**Text to read:**
-------------------------

Abandon no-new-tax pledge? Some in GOP consider the unthinkable.

Exit polls showed that the GOP is seen as favoring the wealthy over the middle class. That may be leading some to reconsider the party's devotion to the no-new-tax pledge – at least for the rich.

Haley Barbour, former Republican governor of Mississippi and chairman of the Republican National Committee, speaks at a General Electric conference on 'American Competitiveness: What Works' in Washington earlier this year. He has said the GOP should consider tax increases on the wealthy as part of a broader fiscal reform package.

Joshua Roberts/REUTERS/File

November 16, 2012

As the Republican Party continues its post-election “proctology exam” (as the always colorful former Mississippi Gov. Haley Barbour – a Republican – put it), analyzing what went wrong and how to restore the party brand, we’re starting to hear hints at a prescription that just two years ago would have been unheard of: Maybe it’s time to throw Grover Norquist under the bus.

Mr. Norquist, of course, is the president of Americans for Tax Reform, and the author of the famous “no new taxes” pledge taken by most GOP members of Congress. In years past, if politicians violated – or even threatened to violate – the pledge, Norquist at times responded by running attack ads against them and even supporting primary challengers.

-------------------------

Source data
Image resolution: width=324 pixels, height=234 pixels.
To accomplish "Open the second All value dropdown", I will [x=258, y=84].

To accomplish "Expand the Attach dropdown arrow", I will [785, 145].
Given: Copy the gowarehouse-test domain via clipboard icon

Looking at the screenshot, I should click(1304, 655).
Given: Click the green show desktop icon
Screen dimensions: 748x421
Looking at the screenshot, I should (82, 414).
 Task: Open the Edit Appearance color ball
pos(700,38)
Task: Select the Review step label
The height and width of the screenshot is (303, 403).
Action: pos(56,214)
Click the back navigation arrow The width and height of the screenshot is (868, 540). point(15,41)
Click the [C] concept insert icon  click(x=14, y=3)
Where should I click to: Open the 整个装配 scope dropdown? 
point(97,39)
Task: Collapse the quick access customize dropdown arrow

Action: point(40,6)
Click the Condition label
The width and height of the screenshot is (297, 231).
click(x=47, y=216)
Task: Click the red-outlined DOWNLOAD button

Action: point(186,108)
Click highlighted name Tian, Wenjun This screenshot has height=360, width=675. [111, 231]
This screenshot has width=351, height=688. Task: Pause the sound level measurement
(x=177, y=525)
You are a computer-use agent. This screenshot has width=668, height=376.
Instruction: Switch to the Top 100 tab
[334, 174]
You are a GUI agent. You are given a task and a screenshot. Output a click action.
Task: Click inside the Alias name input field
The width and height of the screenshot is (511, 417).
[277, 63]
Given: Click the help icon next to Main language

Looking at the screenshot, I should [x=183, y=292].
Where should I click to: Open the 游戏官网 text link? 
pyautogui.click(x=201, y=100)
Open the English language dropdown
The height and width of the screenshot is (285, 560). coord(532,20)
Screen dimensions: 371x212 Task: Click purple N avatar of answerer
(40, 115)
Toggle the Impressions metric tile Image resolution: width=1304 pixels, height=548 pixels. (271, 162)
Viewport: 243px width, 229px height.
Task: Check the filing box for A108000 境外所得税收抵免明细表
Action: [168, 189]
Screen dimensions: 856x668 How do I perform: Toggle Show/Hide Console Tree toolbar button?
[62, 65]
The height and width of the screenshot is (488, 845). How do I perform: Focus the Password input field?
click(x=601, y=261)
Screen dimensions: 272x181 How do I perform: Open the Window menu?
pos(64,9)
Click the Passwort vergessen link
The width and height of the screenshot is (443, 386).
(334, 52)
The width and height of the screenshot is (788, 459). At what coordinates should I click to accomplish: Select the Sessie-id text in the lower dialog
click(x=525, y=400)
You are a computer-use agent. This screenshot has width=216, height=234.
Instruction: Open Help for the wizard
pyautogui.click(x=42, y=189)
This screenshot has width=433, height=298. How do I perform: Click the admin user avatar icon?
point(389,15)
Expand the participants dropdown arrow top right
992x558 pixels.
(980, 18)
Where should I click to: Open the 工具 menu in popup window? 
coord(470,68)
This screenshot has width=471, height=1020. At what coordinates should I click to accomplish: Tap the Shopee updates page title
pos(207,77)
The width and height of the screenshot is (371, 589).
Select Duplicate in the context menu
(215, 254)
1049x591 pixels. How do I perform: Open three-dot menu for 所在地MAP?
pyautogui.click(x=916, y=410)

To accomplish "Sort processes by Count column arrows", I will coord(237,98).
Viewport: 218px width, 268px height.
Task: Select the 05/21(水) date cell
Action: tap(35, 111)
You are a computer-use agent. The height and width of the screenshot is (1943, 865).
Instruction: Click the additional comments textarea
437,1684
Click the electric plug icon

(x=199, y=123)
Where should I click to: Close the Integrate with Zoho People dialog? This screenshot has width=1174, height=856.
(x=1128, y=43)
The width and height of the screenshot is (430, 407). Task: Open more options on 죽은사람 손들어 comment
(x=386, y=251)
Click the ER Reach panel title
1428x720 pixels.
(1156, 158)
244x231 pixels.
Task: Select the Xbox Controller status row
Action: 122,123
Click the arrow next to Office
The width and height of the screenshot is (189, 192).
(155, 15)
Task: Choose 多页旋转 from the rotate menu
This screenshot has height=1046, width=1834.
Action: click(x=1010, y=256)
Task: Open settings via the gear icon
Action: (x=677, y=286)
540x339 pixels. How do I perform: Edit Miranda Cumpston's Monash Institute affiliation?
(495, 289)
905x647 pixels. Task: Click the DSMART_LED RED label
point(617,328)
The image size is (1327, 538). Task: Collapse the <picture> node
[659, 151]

-------------------------

**Problem 1:**
In the article on the GOP tax pledge, who is named as the president of Americans for Tax Reform?
**Problem 2:**
Retype the part of the records that opens with their first line and closes with the line containing "(x=177, y=525)", with both of those lines included.
The records bear no relation to the article on the GOP tax pledge.

**Problem solution 1:**
Grover Norquist

**Problem solution 2:**
Image resolution: width=324 pixels, height=234 pixels.
To accomplish "Open the second All value dropdown", I will [x=258, y=84].

To accomplish "Expand the Attach dropdown arrow", I will [785, 145].
Given: Copy the gowarehouse-test domain via clipboard icon

Looking at the screenshot, I should click(1304, 655).
Given: Click the green show desktop icon
Screen dimensions: 748x421
Looking at the screenshot, I should (82, 414).
 Task: Open the Edit Appearance color ball
pos(700,38)
Task: Select the Review step label
The height and width of the screenshot is (303, 403).
Action: pos(56,214)
Click the back navigation arrow The width and height of the screenshot is (868, 540). point(15,41)
Click the [C] concept insert icon  click(x=14, y=3)
Where should I click to: Open the 整个装配 scope dropdown? 
point(97,39)
Task: Collapse the quick access customize dropdown arrow

Action: point(40,6)
Click the Condition label
The width and height of the screenshot is (297, 231).
click(x=47, y=216)
Task: Click the red-outlined DOWNLOAD button

Action: point(186,108)
Click highlighted name Tian, Wenjun This screenshot has height=360, width=675. [111, 231]
This screenshot has width=351, height=688. Task: Pause the sound level measurement
(x=177, y=525)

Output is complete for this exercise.